Assolata e desolata. Così si presentava Genova nel luglio 2001. Non era desolata a causa del caldo e delle vacanze. Era desolata per paura. Di lì a pochi giorni si sarebbe svolto il G8, il vertice internazionale che racchiude gli otto Stati più potenti economicamente dell’Occidente. Si sarebbe discusso di molti temi, e di globalizzazione. Ma soprattutto la città sarebbe stata teatro delle proteste anti globalizzazione. Di questo avevano paura i genovesi. Da settimane i giornali e le televisioni annunciavano la violenza dei manifestanti. Si era arrivati a scrivere che i dimostranti avrebbero lanciato sacche di sangue infetto alle forze dell’ordine. Per questo i genovesi avevano paura e la città appariva desolata.

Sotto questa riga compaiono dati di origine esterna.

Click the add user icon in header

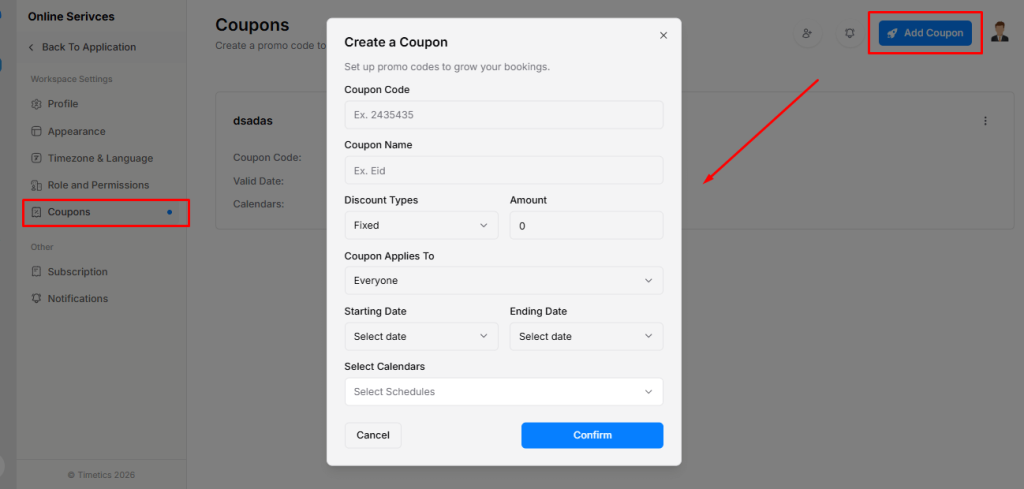click(x=807, y=33)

Allora lavoravo per l’agenzia di stampa Ap.Biscom (oggi TMNews). Facevo parte della nutrita squadra inviata a Genova per coprire l’evento. «Dovrai occuparti delle botte, degli scontri», mi dissero.

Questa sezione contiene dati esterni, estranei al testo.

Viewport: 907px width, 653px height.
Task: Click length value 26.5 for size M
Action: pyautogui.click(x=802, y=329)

Ero contento della missione assegnatami. Come tutti i vertici internazionali, anche questo si annunciava come l’ennesima noiosa sequela di strette di mano, di party, conferenze stampa e frasi di rito. L’azione, il divertimento per un giornalista curioso, stavano altrove, per le strade. Né io né nessun altro dei cronisti giunti nel capoluogo ligure avrebbe mai immaginato che quei giorni si sarebbero trasformati in un’ordalia di violenza incontrollata, in terrore puro, in incubi che mi avrebbero perseguitato negli anni a venire.

Arrivai a Genova una settimana prima l’inizio del Vertice. Dovevo prendere confidenza con le strade di Genova e raccontare la trasformazione fisica della città in vista del G8. Nei momenti liberi andavo a seguire le conferenze del Genoa Social Forum, sempre molto interessanti e affollate di curiosi di ogni ceto, provenienza ed età.

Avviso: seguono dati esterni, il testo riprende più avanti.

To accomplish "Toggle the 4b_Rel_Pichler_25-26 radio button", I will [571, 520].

I giorni passavano e il momento di inizio del vertice si stava avvicinando. Nel frattempo cercavo di capire dove ci sarebbero stati gli scontri, chi vi sarebbe stato coinvolto e di quale entità sarebbero stati. Cercavo di prepararmi al meglio al mio lavoro. Parlavo con poliziotti, finanzieri, manifestanti. Partecipavo a riunioni (a volte con risultati disastrosi), assistevo a comizi. Genova stava velocemente cambiando e io altrettanto rapidamente dovevo comprendere, prevenire, altrimenti non sarei riuscito a raccontare la realtà. Di informazioni ne stavo raccogliendo molte, ma non abbastanza. Mi mancava il quadro d’insieme. Mi mancavano alcuni particolari decisivi. Chi avrebbe dato il via agli scontri? Dove sarebbe accaduto? Come si stavano realmente preparando le forze dell’ordine? Le tute nere e le tute bianche si erano organizzate?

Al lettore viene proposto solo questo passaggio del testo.